◆ **WHAT IS NEEDED**
Find the line containing "How do I perform: Open the" in the records below. Copy exactly that line and each one after it, ending at the line containing "Task: Click J.Terry", and nothing more.

Stored data
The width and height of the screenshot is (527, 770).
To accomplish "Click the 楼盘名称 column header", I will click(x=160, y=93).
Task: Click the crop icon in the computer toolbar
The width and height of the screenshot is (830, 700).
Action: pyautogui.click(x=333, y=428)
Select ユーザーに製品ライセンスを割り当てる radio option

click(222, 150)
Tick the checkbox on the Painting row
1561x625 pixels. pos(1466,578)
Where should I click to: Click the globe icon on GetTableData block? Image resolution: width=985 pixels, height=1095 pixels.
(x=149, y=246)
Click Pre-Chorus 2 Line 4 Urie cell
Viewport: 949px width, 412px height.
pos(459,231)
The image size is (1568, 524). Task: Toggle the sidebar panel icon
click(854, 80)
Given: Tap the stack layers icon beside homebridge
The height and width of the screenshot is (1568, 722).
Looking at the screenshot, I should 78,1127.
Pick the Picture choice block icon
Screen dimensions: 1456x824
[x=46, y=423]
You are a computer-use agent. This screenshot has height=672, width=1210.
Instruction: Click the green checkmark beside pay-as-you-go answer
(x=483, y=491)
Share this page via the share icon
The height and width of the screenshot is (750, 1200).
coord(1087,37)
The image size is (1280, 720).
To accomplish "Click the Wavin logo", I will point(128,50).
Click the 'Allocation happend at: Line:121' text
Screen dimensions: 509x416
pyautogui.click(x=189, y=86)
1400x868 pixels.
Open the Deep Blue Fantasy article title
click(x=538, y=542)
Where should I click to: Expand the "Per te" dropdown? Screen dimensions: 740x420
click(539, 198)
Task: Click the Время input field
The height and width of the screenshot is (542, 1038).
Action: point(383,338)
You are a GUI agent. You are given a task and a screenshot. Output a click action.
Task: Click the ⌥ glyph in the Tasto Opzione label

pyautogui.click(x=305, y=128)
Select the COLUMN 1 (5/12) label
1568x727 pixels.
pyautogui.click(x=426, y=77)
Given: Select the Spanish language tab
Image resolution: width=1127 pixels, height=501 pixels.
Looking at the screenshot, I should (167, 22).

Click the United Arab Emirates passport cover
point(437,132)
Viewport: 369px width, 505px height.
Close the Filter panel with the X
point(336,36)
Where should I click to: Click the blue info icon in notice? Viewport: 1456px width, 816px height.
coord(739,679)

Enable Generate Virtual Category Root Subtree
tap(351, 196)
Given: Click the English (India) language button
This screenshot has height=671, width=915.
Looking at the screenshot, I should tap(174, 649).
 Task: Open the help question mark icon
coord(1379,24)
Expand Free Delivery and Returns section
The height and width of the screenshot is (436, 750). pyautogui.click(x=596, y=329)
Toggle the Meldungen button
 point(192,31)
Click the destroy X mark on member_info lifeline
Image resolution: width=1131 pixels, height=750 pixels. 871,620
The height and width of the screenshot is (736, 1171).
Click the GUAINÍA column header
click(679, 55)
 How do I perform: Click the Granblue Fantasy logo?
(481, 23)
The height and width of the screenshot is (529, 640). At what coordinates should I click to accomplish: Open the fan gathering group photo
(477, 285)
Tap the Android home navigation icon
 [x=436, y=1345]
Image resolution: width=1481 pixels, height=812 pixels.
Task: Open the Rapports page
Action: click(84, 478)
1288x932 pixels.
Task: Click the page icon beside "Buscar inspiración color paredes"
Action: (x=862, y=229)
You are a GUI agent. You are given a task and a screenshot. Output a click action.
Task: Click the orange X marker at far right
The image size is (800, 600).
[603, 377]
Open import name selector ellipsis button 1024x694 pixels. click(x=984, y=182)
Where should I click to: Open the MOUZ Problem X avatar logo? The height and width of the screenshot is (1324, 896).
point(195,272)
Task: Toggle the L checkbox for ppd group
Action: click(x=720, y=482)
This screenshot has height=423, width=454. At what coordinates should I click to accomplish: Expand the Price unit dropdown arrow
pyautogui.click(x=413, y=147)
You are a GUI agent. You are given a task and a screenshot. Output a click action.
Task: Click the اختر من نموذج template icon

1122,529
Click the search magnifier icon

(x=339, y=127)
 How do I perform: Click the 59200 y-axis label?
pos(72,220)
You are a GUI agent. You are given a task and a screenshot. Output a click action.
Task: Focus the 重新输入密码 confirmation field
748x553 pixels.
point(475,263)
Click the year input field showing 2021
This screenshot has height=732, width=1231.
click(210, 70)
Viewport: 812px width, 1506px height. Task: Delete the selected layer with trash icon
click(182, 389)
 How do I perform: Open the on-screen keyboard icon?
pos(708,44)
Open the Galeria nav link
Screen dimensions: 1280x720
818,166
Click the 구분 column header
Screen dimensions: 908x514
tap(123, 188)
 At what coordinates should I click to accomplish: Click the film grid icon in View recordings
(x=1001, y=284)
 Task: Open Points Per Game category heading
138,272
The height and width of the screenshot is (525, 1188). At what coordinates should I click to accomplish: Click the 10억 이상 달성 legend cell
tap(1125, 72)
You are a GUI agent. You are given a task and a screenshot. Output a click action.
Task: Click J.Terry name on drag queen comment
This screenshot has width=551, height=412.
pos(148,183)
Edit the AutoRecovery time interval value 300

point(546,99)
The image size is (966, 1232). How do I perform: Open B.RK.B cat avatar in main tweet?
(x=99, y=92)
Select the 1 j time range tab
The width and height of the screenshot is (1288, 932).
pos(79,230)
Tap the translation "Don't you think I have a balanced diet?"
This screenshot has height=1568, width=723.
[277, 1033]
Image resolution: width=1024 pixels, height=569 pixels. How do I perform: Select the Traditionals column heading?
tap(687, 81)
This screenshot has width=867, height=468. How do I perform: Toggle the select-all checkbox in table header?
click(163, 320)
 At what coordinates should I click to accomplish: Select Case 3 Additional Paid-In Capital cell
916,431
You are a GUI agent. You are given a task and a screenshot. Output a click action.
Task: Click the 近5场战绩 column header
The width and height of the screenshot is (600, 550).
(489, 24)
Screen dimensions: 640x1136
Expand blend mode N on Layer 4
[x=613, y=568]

◆ **SOLUTION TO THE EXERCISE**
 How do I perform: Open the on-screen keyboard icon?
pos(708,44)
Open the Galeria nav link
Screen dimensions: 1280x720
818,166
Click the 구분 column header
Screen dimensions: 908x514
tap(123, 188)
 At what coordinates should I click to accomplish: Click the film grid icon in View recordings
(x=1001, y=284)
 Task: Open Points Per Game category heading
138,272
The height and width of the screenshot is (525, 1188). At what coordinates should I click to accomplish: Click the 10억 이상 달성 legend cell
tap(1125, 72)
You are a GUI agent. You are given a task and a screenshot. Output a click action.
Task: Click J.Terry name on drag queen comment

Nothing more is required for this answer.